What the task requires: Search the listing below for "logo". Copy each matching line.

Material provided:
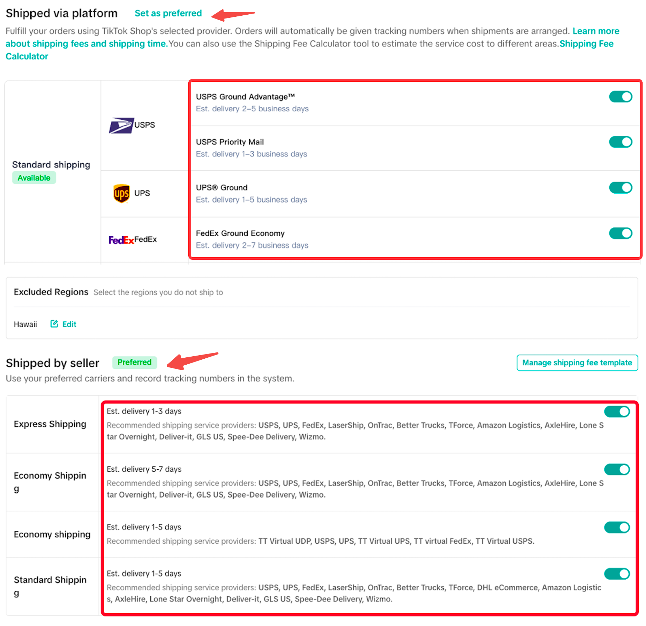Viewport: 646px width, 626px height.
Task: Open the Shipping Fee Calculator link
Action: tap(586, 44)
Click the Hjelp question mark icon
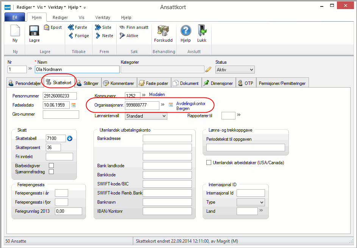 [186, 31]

* * *

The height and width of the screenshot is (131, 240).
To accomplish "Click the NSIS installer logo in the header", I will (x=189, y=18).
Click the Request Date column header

---

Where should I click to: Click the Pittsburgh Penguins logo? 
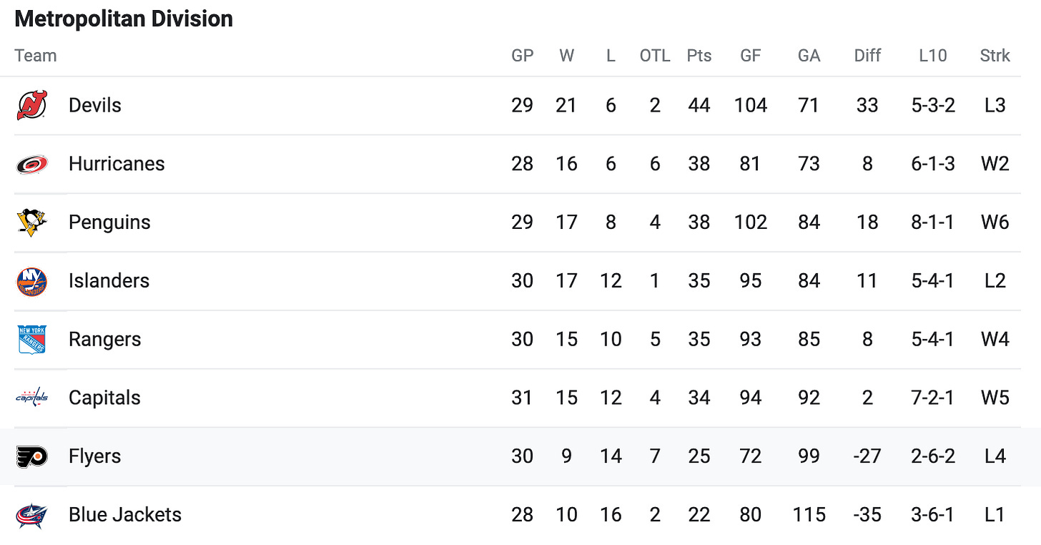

Response to this task:
To accomplish "Click the NSIS installer logo in the header", I will (x=189, y=18).
Where should I click to: Click the Pittsburgh Penguins logo? 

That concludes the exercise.